Lots of educators may understandably shy away from teaching about the still controversial topic of abortion; they may even be barred from discussing the procedure in their health classes. In cases like this, we at Answer think a really great way to address the topic is by studying the landmark case that made abortion legal in the United States. By using a legal or historical lens, students can study the case and explore their values related to the procedure. While the topic of abortion itself may feel easier to explore in this way, that doesn’t mean it’s easy to know where to start. But, not to worry, we’ve got you covered with resources, videos and lesson plans from trusted resources below.

Stick to the facts. A great place to begin with students is learning about the Supreme Court’s decision—who concurred and who dissented—and what amendment to the constitution they believe upheld the right to abortion.
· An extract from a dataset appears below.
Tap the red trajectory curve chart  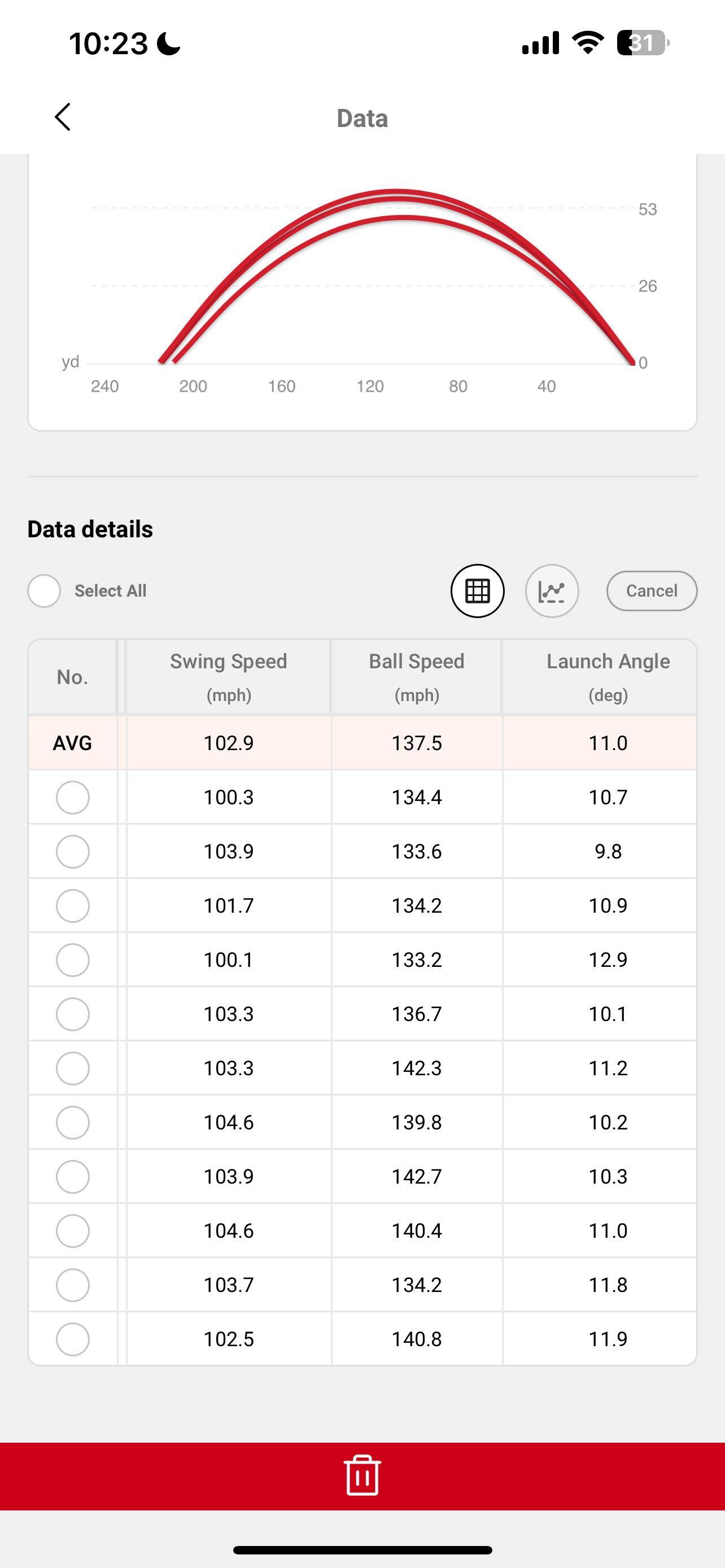pos(397,201)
Here are some resources to help you teach the history of Roe v. Wade.

  • The Oyez Project is a wonderful database of Supreme Court recordings and decisions. Get your students engaged by having them listen to the oral arguments. The audio files and documents here can be adapted for different age groups and learning levels.
  • Landmark Cases of the U.S. Supreme Court has something for educators looking for a quick activity or several days to fill with this topic. Educators can sign up to access the answers to the questions and activities as well as differentiated-instruction suggestions. Please note that these lessons tend to skew older and would probably best for high school students.
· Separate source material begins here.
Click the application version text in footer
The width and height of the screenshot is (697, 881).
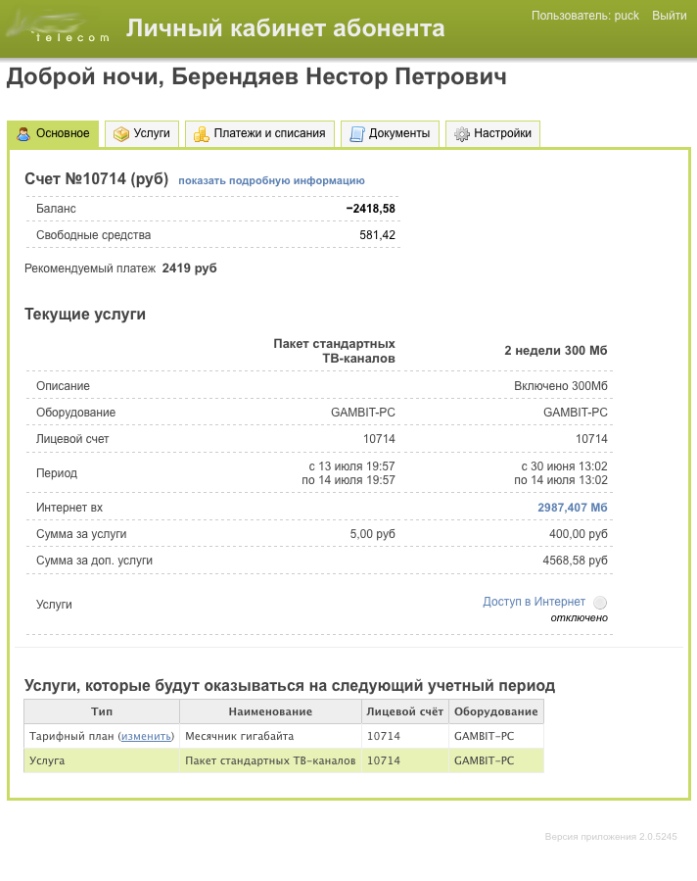pos(610,836)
Help students explore their values. Once students have a basic understanding of the case, they can begin to explore values about abortion. Have students debate as the lawyers in the case or write their own concurring or dissenting opinions. If you’re looking to use video, PBS LearningMedia has a short documentary-style video that offers some historical context to the case and great questions to begin discussions of values. Questions like “Why was the issue of abortion important to the women’s movement?” are a good way to have students examine their feelings and values. These questions also create the space for some critical thinking and values development.

Utilizing this approach not only addresses abortion—a pregnancy option that is often overlooked—but also provides history teachers a way to meet the National Standards for History that require students to identify issues and problems from the past and analyze different values and viewpoints.

You’ve hopefully discovered a new way to teach a tough topic or a new resource or lesson if you’ve taught Roe v. Wade before. Looking at sexuality through different disciplines can be an exciting way to enliven lessons. We’ll be back with more in this series in the coming months!